== INFORMATION GIVEN
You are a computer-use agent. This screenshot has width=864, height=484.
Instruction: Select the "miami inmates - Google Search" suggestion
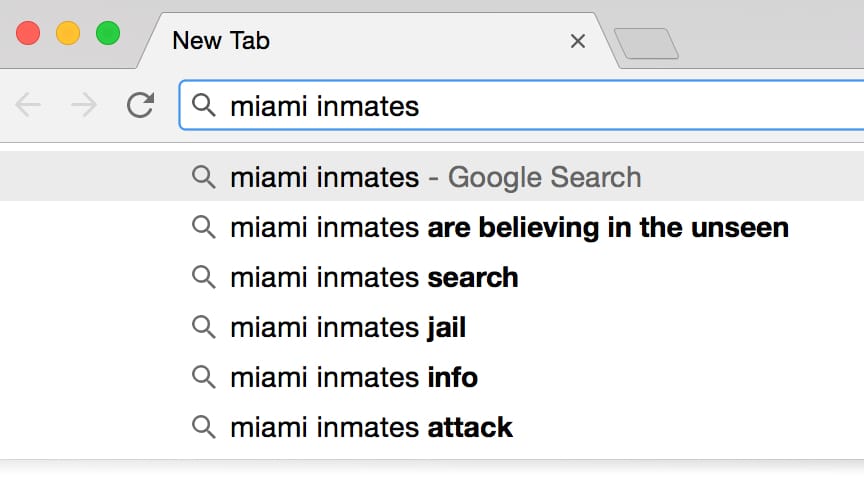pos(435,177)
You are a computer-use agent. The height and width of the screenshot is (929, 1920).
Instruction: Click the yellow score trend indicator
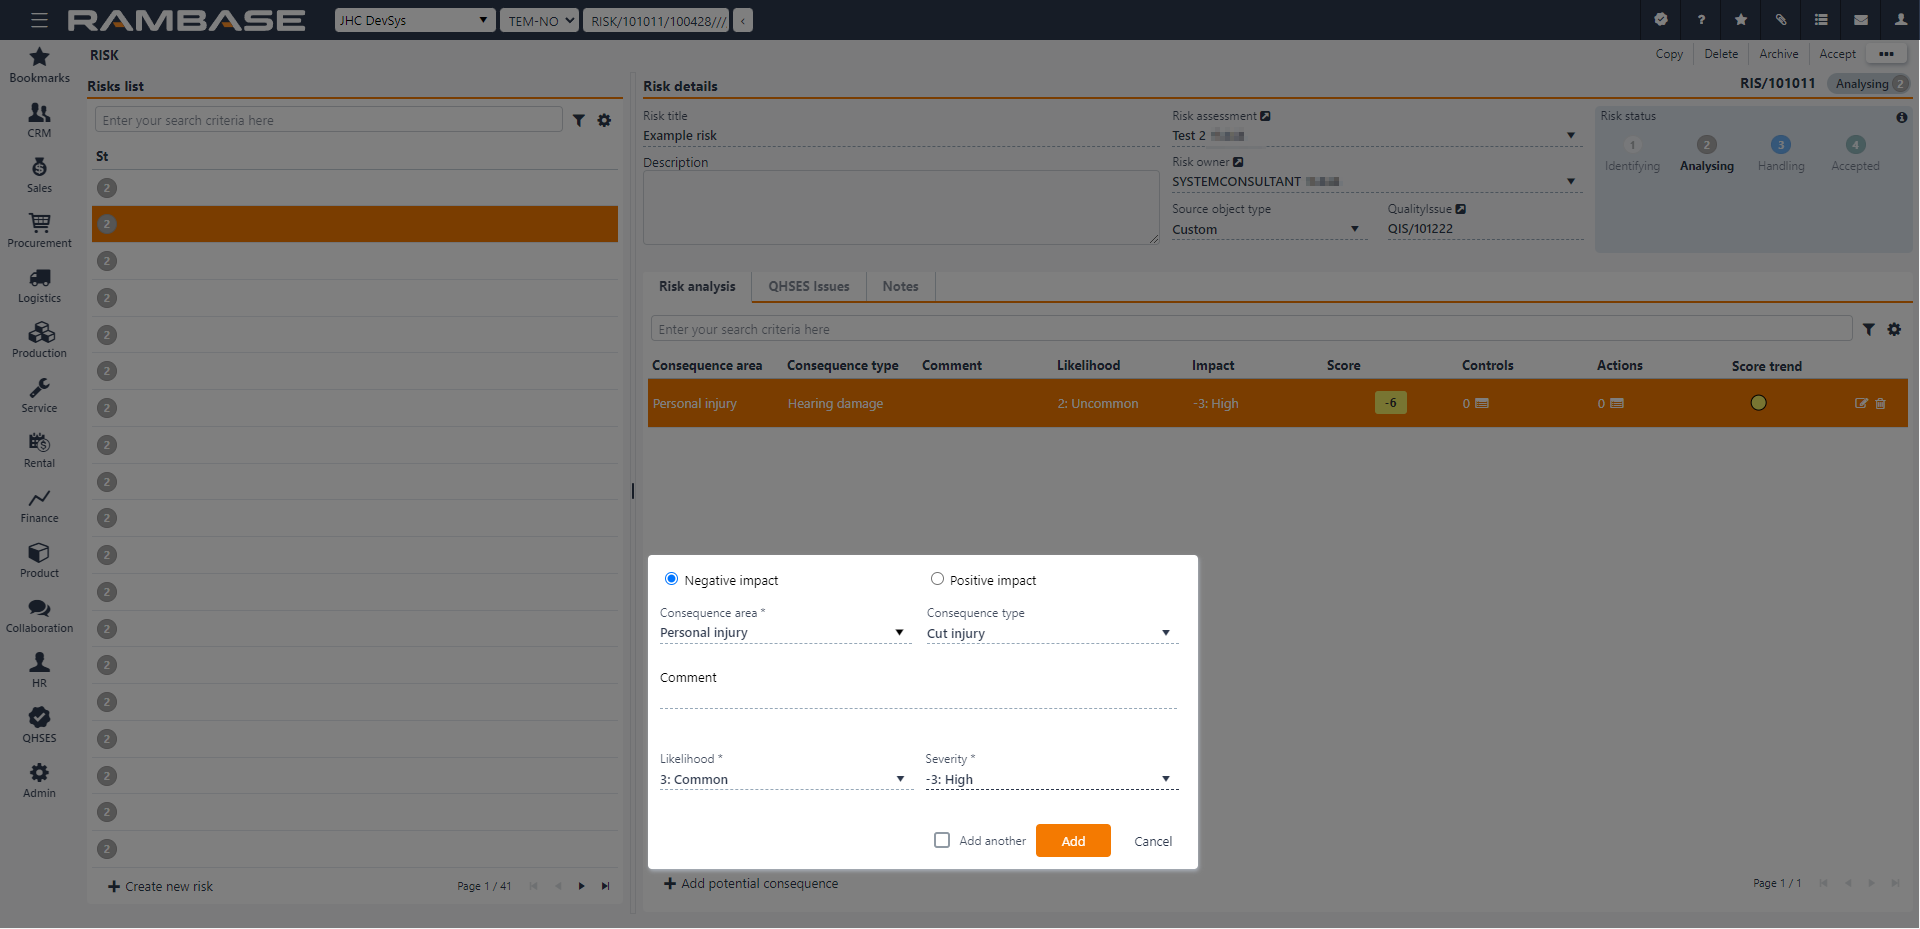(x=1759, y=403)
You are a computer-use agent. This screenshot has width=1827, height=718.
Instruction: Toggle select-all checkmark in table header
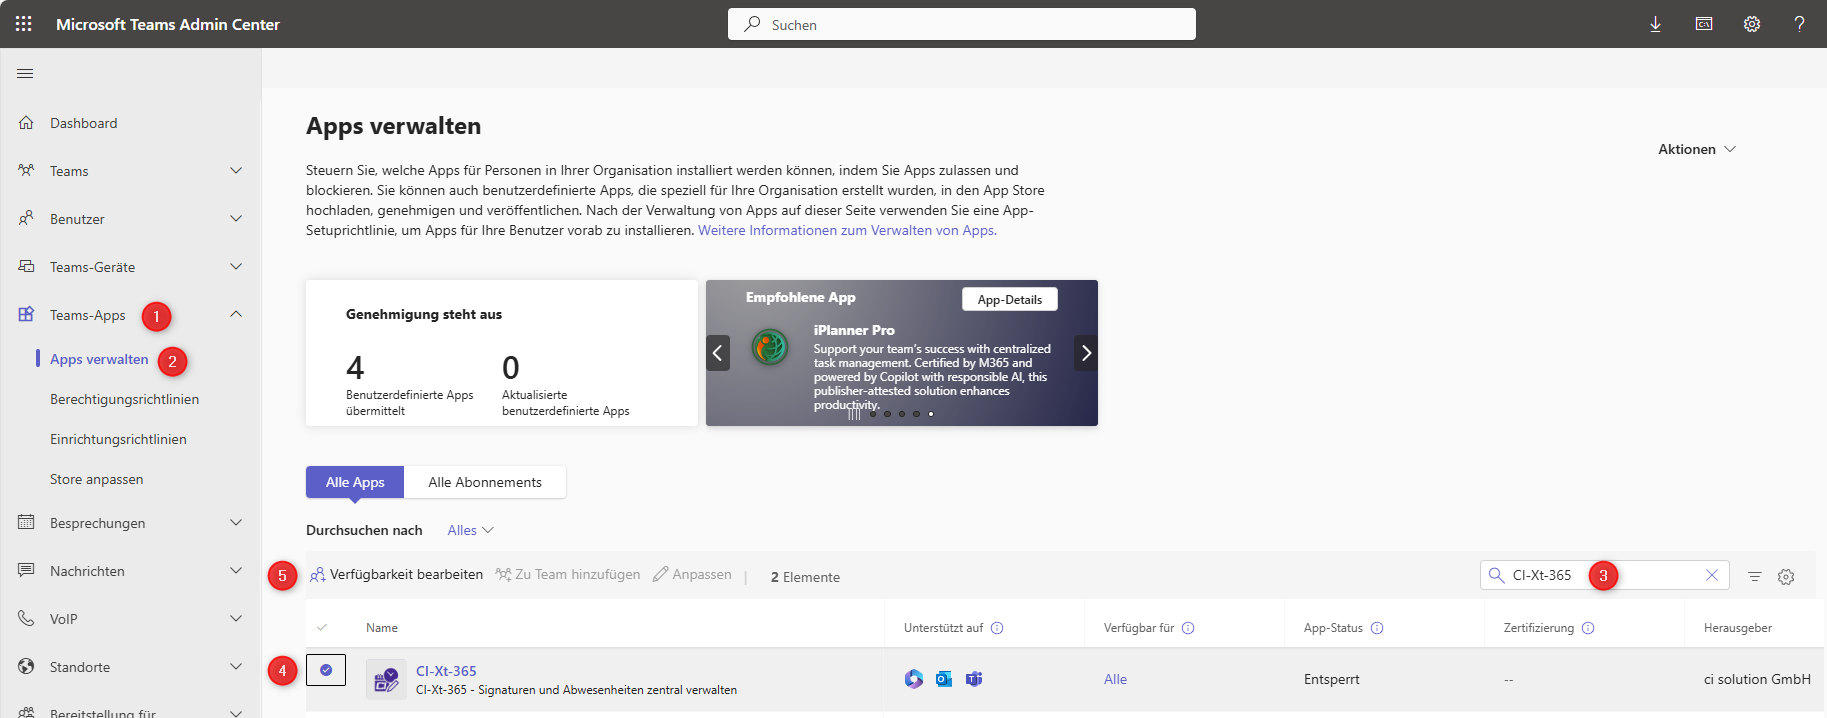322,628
====
REQUIRED WORK:
Above are the records; transcribe them exactly without the pictures.

WRITTEN RESPONSE:
You are a computer-use agent. This screenshot has width=864, height=484.
Instruction: Select the "miami inmates - Google Search" suggestion
pos(435,177)
You are a computer-use agent. The height and width of the screenshot is (929, 1920).
Instruction: Click the yellow score trend indicator
(x=1759, y=403)
You are a computer-use agent. This screenshot has width=1827, height=718.
Instruction: Toggle select-all checkmark in table header
322,628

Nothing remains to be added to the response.